(Records)
◆ ◆ ◆

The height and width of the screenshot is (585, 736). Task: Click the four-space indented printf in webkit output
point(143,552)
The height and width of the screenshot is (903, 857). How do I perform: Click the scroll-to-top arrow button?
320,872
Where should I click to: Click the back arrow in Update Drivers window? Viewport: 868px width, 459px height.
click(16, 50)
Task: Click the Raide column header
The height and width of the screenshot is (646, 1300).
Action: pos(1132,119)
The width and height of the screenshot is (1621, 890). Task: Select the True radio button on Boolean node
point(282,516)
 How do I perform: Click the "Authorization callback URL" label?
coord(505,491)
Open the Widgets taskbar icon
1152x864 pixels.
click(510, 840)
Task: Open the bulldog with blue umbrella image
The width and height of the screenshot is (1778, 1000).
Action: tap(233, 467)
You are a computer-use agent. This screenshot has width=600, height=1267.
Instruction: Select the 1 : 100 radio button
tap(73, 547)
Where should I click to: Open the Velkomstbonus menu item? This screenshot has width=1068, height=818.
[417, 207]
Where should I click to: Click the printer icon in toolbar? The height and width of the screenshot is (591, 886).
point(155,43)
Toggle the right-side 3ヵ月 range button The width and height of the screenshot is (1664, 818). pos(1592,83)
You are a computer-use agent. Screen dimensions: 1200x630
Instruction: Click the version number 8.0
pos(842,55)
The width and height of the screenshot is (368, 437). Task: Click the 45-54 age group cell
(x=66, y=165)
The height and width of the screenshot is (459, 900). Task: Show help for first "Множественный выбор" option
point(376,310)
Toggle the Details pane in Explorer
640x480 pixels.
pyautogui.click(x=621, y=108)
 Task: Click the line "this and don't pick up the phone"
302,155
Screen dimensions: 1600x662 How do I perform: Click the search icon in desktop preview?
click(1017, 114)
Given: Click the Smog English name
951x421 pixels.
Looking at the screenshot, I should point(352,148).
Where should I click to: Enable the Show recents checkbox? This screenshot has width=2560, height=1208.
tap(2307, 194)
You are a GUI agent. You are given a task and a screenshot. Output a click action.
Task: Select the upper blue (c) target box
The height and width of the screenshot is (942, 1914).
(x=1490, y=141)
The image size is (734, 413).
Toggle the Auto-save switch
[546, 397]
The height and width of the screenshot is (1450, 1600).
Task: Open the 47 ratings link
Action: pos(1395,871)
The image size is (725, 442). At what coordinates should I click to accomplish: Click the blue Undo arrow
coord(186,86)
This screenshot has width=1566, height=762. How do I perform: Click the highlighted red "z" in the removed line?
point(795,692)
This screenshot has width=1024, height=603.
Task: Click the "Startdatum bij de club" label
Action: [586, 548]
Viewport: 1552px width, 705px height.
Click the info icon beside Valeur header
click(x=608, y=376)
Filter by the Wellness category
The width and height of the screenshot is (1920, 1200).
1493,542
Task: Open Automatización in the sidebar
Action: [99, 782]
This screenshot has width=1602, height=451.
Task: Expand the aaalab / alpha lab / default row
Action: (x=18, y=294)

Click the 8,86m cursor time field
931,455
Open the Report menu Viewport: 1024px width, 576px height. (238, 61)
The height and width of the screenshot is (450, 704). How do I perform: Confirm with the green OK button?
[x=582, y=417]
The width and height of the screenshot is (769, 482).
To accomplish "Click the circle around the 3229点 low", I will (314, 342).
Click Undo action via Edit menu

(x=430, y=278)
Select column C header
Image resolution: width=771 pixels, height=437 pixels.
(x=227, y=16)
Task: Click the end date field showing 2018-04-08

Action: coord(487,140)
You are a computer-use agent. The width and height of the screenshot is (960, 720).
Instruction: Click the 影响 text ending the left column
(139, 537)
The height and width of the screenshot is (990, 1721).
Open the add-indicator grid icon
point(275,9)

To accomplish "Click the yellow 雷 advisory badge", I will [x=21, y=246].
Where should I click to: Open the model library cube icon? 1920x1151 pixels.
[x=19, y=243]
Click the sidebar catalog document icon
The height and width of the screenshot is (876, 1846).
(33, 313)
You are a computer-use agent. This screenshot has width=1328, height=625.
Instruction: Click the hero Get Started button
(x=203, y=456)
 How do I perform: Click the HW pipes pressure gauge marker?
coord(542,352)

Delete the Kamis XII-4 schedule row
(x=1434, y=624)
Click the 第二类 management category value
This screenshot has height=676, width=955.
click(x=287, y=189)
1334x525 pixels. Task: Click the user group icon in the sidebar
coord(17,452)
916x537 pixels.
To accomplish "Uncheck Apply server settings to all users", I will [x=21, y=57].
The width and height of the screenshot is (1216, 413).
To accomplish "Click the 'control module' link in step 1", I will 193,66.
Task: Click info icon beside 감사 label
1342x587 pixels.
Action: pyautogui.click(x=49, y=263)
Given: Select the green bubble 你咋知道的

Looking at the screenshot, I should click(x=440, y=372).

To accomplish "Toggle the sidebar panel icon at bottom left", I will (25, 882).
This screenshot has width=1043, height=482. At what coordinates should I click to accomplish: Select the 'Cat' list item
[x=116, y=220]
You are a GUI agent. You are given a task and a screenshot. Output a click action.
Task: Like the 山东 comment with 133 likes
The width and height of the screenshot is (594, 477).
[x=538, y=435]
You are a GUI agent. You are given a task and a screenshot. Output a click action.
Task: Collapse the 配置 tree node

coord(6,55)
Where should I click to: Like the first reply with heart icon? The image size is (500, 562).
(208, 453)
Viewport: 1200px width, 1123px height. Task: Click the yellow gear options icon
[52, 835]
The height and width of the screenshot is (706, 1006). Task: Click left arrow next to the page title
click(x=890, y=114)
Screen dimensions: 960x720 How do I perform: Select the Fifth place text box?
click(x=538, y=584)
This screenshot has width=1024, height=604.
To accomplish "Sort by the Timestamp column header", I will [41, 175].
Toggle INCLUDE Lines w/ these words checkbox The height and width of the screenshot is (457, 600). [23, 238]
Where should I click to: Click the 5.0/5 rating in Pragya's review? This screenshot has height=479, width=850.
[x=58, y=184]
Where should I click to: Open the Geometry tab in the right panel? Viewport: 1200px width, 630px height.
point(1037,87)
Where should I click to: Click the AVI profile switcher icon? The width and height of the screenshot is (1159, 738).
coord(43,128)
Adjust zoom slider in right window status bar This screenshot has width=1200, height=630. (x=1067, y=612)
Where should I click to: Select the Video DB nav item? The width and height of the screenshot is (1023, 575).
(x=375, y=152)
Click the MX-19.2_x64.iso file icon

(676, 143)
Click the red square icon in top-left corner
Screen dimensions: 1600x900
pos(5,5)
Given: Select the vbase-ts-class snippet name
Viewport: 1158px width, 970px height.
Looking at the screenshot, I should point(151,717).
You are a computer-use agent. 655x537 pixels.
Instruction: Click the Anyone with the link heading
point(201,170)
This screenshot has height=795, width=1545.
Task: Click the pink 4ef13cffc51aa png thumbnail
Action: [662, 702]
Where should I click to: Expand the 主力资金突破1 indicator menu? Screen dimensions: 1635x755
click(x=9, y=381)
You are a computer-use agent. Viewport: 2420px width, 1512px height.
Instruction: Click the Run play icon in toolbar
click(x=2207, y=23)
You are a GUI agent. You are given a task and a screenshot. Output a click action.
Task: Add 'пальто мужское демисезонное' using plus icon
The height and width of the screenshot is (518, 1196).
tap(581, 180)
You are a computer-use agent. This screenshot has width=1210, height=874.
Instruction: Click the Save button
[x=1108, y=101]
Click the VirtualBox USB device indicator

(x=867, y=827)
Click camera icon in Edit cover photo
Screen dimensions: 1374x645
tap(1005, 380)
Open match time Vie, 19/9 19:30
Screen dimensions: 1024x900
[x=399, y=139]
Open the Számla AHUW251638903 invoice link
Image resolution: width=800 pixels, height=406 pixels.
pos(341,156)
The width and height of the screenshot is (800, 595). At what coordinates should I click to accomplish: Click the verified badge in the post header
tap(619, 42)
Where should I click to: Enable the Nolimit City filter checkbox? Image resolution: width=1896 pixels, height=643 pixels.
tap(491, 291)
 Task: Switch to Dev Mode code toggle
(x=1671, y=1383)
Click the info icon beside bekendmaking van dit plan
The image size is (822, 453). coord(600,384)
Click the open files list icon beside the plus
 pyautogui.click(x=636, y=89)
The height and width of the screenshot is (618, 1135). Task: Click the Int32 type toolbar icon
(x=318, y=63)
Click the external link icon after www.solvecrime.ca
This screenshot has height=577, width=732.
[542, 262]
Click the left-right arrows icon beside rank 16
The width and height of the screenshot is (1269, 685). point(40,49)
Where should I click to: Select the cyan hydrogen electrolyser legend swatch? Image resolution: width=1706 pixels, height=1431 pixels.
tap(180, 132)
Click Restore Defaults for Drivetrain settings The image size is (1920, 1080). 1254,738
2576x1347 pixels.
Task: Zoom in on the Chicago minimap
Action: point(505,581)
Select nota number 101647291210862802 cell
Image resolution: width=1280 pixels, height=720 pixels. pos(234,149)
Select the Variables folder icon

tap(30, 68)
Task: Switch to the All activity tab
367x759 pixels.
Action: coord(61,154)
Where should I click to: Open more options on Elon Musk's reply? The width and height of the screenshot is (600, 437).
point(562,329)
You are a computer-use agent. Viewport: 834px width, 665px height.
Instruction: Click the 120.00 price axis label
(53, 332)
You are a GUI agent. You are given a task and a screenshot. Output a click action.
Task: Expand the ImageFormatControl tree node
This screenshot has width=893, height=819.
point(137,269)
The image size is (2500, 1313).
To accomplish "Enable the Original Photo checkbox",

◆ ◆ ◆

▸ YOUR TASK: Starting at the line containing "The height and width of the screenshot is (618, 1135)." and ending at the line containing "tap(180, 132)", write those lines out again with "icon" changed to "button" and everything else left the same.

▸ FULL RESPONSE:
The height and width of the screenshot is (618, 1135). Task: Click the Int32 type toolbar button
(x=318, y=63)
Click the external link button after www.solvecrime.ca
This screenshot has height=577, width=732.
[542, 262]
Click the left-right arrows button beside rank 16
The width and height of the screenshot is (1269, 685). point(40,49)
Where should I click to: Select the cyan hydrogen electrolyser legend swatch? Image resolution: width=1706 pixels, height=1431 pixels.
tap(180, 132)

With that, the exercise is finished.